CrossFit became an Air Force-endorsed sport in 2019 and Army followed suit in 2022.

“CrossFit is one of those sports that is very unique,” Sergeant Stewart said.

“A lot of people hear and see CrossFit as a training methodology. But there’s also the competitive side where you do competitions.”

Competitions entail an element of surprise, with competitors not finding out what the activity is going to be until the week or day prior.

“Is it going to be something that’s my strength or my weakness – something I’m going to suffer through?” Sergeant Stewart said.

“Unlike in other sports where you train for something specific, in CrossFit you’re training a variety of things – strength, gymnastics, cardio, etc. So you have to be an all-rounder.”

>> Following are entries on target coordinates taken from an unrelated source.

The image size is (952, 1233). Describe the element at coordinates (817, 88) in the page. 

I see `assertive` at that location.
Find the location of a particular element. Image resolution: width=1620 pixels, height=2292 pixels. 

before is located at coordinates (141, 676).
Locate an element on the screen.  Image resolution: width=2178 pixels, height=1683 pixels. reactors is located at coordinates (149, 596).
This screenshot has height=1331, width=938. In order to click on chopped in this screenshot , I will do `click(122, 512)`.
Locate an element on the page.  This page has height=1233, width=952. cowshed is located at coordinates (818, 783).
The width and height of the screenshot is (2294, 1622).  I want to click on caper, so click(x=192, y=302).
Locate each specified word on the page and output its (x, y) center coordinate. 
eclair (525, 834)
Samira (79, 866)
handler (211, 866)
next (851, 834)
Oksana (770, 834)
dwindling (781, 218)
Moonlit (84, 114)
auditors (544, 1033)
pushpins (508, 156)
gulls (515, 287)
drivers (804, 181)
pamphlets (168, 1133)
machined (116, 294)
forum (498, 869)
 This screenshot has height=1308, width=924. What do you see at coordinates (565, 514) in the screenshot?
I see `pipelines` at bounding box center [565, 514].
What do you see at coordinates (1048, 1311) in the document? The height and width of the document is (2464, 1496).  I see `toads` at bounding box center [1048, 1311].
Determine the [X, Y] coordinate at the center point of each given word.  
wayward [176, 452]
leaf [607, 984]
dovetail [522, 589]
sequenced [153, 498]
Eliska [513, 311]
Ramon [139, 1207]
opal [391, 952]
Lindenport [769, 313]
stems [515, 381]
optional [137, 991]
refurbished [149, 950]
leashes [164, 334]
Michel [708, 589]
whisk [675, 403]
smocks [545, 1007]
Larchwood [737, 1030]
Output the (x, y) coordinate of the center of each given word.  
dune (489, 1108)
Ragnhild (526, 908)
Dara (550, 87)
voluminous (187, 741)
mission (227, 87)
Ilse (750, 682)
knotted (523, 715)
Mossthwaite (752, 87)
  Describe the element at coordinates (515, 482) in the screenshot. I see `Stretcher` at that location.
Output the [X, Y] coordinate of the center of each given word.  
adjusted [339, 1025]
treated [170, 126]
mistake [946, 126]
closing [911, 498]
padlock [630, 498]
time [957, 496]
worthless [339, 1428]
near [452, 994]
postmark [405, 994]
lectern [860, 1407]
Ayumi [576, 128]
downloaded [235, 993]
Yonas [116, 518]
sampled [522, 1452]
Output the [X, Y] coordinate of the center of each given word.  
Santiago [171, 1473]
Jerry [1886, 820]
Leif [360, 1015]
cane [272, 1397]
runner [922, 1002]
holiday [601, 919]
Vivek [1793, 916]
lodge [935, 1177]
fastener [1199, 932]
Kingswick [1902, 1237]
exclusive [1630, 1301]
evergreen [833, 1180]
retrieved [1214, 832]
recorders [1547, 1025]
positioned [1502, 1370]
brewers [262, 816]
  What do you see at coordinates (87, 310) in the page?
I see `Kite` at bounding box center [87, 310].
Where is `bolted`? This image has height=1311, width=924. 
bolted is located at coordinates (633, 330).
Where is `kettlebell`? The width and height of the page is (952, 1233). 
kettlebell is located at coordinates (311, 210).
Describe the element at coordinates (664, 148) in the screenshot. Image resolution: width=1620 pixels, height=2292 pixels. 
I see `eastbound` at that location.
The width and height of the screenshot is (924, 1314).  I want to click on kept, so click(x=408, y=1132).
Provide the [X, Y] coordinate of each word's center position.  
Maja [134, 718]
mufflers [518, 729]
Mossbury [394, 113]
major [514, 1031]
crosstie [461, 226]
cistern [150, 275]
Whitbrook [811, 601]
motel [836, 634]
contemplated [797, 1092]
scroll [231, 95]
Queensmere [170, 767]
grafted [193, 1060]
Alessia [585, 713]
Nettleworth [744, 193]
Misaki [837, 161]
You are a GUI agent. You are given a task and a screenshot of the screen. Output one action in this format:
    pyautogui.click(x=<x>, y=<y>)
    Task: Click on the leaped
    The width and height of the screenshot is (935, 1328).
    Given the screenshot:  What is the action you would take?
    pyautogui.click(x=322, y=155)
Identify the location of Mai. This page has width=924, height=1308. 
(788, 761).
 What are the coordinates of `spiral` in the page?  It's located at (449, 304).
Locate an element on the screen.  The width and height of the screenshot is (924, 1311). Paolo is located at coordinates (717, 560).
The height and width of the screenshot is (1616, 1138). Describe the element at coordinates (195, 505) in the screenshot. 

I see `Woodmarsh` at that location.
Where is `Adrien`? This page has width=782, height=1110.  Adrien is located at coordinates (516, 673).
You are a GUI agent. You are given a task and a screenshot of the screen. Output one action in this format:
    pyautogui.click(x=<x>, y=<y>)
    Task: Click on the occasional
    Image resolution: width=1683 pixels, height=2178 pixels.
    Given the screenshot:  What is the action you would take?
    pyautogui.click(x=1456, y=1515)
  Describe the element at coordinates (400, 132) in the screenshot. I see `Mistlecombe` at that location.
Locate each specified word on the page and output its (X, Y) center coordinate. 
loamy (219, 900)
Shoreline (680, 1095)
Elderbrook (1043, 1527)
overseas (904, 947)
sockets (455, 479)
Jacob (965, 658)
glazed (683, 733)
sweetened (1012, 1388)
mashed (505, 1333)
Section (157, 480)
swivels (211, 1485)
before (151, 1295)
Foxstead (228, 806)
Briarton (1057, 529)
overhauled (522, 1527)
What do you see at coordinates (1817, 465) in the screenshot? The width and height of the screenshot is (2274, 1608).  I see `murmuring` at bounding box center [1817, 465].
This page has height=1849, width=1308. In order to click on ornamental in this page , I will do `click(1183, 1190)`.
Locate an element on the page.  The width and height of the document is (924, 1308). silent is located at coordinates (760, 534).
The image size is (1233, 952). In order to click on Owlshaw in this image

For Flight Lieutenant Cameron Maher, an instructor in CBRND (chemical, biological, radiological and nuclear defence) at the School of Military Engineering at Holsworthy, CrossFit works for him because it puts him out of his comfort zone.

“I started around 2012 after watching some of the major events,” Flight Lieutenant Maher said.

“I was seeking more well-rounded fitness while playing rugby league at the time.”

He went on to become a CrossFit coach and competed in the premier CrossFit competition Down Under Championship last year.

Both Flight Lieutenant Maher and Sergeant Stewart spoke highly of the CrossFit community.

“It’s an amazing community to join,” Sergeant Stewart said.

“People are so inclusive of everyone.

“Everything is scalable and modifiable; even if you don’t compete you can do it as part of your everyday life.”

In CrossFit competitions there are beginners, intermediate and advanced categories.

“You get different demographics in any sport,” Flight Lieutenant Maher said.

“Like anything, there are people who are more assertive, but generally people are welcoming and enjoy helping others out.”

The new ADF Sport association plans to run a training camp for the Down Under Championship happening later this year, and hopes to facilitate online competitions for members.